### Source
————————

Forward GAP states grade adjustments as follows:

Running at 7:00/mi pace on an uphill with a 5% grade is the same effort as 5:35/mi on flat ground

This first mode is useful when you’ve done a workout or a race that involved some hills, and you want to calculate the effective flat-ground pace you were running when you were ascending or descending a hill.

The second mode, which I call “reverse GAP,” can be toggled by pressing the toggle switch at the top of the app. Reverse GAP states grade adjustments as follows:

Running 6:00/mi flat-ground effort on an uphill with a 5% grade results in 7:42/mi pace

This second mode is useful when making race plans, since you’ll typically know what flat-ground effort you should be shooting for.

For example, maybe you think you’re in 3:05 marathon shape (7:03/mi) but want to know your target splits over the first few miles at Boston. By inputting the rise over run for each of those miles, you can figure out the actual pace you should expect to see on your watch if you’re running the correct effort level.

Incline and decline settings

This GAP calculator supports a number of ways to select the steepness of an uphill or a downhill. You can tap the elevation button to quickly flip back and forth between an uphill and the equivalent downhill. Here are the possible ways you can specify hill steepness:

Grade (percent gradient)

Hill grade is the vertical gain of a hill, divided by the horizontal distance, expressed as a percent. A hill that gains 100 meters in one kilometer has a grade of 100 / 1000 = 10%.

The incline setting on treadmills is virtually always measured in grade, even if the display does not actually have a percent sign. So a treadmill incline of “7” is almost surely a grade of 7% (though whether that’s an *accurate* grade is another story!).

Angle (degrees of slope)

Angle, or slope, is the literal inclination of the hill, as you’d measure it if you were drawing right triangles in algebra class. The slope of a hill, measured as an angle in degrees, is commonly used in academic research on biomechanics. I hear that slope is also used by backcountry skiers—so maybe this mode could be useful if you’re running up hills in the summer at a ski resort.

————————

### Required tasks
A: Reproduce the passage on the grade-adjusted pace calculator between "Incline and decline" and "is another story!).", inclusive.
B: Carry on the passage about the grade-adjusted pace calculator, picking up right after its final sentence.

Entries showing where items appear
————————

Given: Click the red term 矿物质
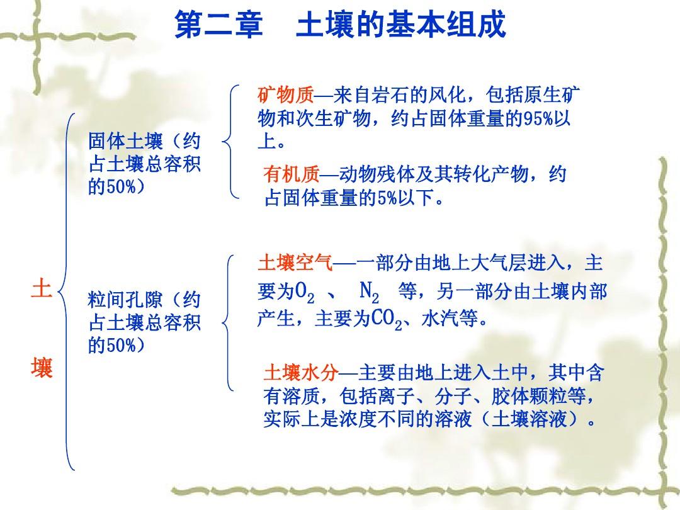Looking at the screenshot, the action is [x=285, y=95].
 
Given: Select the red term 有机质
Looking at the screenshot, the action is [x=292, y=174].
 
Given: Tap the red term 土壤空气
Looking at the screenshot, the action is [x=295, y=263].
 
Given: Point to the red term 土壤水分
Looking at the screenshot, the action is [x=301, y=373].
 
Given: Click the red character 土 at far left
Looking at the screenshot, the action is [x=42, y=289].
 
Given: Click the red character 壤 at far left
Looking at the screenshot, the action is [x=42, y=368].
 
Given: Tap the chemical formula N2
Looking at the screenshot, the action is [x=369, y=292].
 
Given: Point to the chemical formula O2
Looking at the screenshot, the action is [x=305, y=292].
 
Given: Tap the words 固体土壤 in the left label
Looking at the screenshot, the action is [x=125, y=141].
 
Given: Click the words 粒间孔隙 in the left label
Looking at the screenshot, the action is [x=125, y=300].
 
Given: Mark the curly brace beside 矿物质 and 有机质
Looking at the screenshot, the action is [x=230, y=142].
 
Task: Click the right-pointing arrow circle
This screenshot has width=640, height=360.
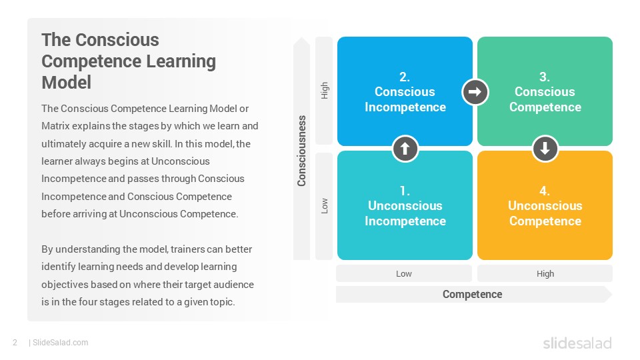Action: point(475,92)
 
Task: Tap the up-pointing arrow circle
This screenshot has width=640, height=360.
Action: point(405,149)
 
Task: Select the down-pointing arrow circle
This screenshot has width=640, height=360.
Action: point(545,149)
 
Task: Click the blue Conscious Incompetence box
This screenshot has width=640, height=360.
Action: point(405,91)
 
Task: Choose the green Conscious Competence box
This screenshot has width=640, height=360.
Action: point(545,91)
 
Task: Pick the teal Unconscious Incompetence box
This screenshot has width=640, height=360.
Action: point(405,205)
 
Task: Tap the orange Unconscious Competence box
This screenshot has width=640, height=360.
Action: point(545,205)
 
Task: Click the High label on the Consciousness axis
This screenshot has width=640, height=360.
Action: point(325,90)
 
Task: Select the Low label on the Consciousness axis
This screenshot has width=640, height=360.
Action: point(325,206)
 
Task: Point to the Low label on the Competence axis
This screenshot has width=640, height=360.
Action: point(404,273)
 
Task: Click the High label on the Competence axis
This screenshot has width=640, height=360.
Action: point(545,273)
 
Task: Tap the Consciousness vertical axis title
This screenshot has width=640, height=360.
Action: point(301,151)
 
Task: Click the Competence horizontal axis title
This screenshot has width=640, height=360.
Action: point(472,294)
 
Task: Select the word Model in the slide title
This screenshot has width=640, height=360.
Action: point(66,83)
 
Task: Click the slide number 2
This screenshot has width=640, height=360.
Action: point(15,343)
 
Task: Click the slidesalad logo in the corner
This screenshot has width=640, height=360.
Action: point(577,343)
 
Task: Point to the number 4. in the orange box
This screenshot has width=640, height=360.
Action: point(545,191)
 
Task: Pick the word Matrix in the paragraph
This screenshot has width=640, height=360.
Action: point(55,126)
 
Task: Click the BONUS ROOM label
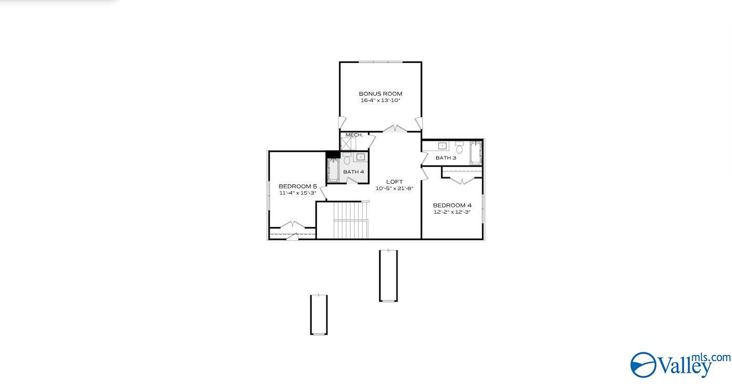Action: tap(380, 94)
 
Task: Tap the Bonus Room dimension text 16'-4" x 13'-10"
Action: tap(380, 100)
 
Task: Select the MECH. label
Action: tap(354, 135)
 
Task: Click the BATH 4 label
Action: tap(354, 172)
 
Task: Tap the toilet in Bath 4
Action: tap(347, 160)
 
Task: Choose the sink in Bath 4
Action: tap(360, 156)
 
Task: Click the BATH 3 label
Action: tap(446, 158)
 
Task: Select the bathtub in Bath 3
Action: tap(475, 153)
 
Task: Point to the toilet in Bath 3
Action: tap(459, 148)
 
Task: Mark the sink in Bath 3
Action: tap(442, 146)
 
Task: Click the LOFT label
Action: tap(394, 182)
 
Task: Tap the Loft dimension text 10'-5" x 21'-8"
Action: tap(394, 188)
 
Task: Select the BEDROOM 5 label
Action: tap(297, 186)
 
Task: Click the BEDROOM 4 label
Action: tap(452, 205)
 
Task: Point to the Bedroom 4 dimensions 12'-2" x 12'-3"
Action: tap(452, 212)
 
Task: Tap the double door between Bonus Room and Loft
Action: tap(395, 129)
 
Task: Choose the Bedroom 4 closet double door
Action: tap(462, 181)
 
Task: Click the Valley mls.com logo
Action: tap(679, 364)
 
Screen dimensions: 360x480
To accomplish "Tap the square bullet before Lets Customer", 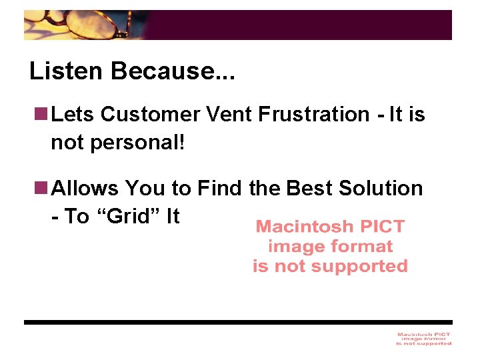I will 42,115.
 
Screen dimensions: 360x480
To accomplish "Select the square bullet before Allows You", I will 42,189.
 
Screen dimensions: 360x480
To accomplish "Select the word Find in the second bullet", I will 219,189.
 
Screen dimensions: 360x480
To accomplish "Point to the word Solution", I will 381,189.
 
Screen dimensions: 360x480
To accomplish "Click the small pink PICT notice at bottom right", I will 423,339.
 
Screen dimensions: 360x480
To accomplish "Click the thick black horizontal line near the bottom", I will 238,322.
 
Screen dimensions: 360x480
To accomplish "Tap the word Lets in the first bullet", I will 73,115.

————————

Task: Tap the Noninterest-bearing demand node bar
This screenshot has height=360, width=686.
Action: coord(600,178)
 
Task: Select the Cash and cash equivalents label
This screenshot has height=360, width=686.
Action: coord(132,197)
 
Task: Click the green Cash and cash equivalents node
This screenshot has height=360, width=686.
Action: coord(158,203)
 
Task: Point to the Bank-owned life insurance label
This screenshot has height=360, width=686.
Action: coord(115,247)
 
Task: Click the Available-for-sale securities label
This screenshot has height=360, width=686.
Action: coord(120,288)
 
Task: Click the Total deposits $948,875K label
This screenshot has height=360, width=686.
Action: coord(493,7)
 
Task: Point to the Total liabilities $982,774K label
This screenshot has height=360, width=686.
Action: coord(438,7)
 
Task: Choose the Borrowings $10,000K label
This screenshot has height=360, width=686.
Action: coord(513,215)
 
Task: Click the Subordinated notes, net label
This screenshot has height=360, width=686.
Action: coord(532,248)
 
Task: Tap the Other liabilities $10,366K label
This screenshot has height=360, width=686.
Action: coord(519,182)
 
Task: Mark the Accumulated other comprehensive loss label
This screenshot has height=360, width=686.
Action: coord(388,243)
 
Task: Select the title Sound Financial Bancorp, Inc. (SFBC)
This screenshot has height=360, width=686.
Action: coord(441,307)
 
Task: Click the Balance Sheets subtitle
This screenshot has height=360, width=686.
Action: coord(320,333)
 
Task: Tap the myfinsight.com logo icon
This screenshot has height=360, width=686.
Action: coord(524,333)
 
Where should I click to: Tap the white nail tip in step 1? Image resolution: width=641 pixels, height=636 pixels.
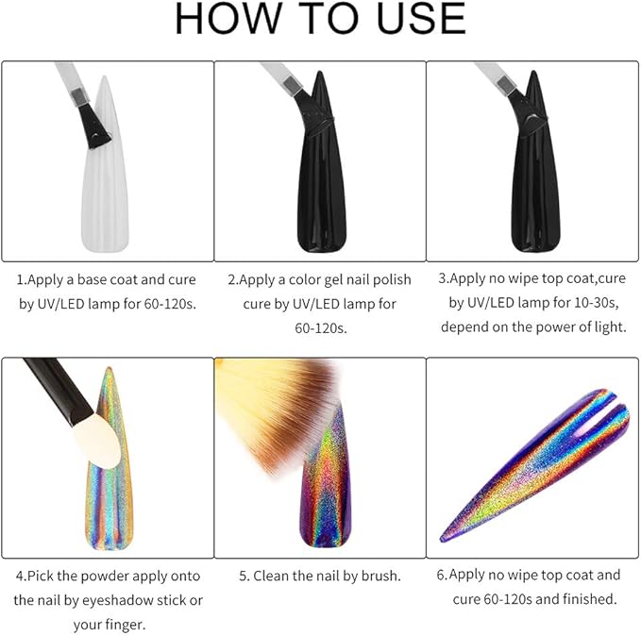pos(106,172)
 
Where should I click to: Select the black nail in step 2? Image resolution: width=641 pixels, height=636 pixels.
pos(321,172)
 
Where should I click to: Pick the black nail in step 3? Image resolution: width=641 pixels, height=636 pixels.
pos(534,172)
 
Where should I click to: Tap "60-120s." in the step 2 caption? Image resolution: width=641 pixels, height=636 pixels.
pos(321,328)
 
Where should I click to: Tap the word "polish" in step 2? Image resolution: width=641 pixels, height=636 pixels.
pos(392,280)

————————

### Answers to the problems
A:
Incline and decline settings

This GAP calculator supports a number of ways to select the steepness of an uphill or a downhill. You can tap the elevation button to quickly flip back and forth between an uphill and the equivalent downhill. Here are the possible ways you can specify hill steepness:

Grade (percent gradient)

Hill grade is the vertical gain of a hill, divided by the horizontal distance, expressed as a percent. A hill that gains 100 meters in one kilometer has a grade of 100 / 1000 = 10%.

The incline setting on treadmills is virtually always measured in grade, even if the display does not actually have a percent sign. So a treadmill incline of “7” is almost surely a grade of 7% (though whether that’s an *accurate* grade is another story!).

B:
Rise over run

When analyzing a hill from a course elevation map, often the elevation gain is in different units than the horizontal distance. Rise over run mode supports inputting the rise as feet or meters, and the run (meaning the horizontal distance) as miles or kilometers.

Vertical speed / ascent rate / VAM

GPS watches from companies like Garmin, COROS, and Suunto often display your rate of ascent as vertical speed, also known as “vert speed” or “VAM”—a cycling term that means velocità ascensionale media or “average ascent speed,” sometimes backronymed in English to “vertical ascent, meters per hour.”

Vertical speed is measured as your vertical gain per unit time in feet per hour or meters per hour), so calculating the effective hill gradient requires knowing how fast you were going as well. This GAP calculator takes care of that under the hood.

Vertical speed is most useful when you are ascending extremely steep hills, because in these cases your vertical gain completely dominates the total energetic cost of running. When running at 24:00/mi up a 30% grade, for example, vertical speed accounts for almost 75% of your total energy cost (with the balance coming from your horizontal speed). So, on very steep ascents, you can use vert speed the same way you’d use pace on flat ground.

Pace-based GAP calculations are relatively straightforward with vertical speed.

Effort-based GAP calculations, however, are extremely complicated—do not use effort-based GAP with vertical speed unless you’re sure you know what you’re doing. See the footnote for details.[1]

Input and output speeds and paces

This calculator lets you set your speed and effort using minutes per mile, minutes per kilometer, miles per hour, kilometers per hour, or meters per second. You can change the units of the output speed independently, for example to translate treadmill speed in miles per hour to overground running pace in minutes per kilometer.

GAP for incline treadmill training

This grade-adjusted pace calculator works just as well on treadmills as it does for running outdoors. In fact, it probably works better, since the energetics data it relies on for the GAP calculations was actually collected on treadmills!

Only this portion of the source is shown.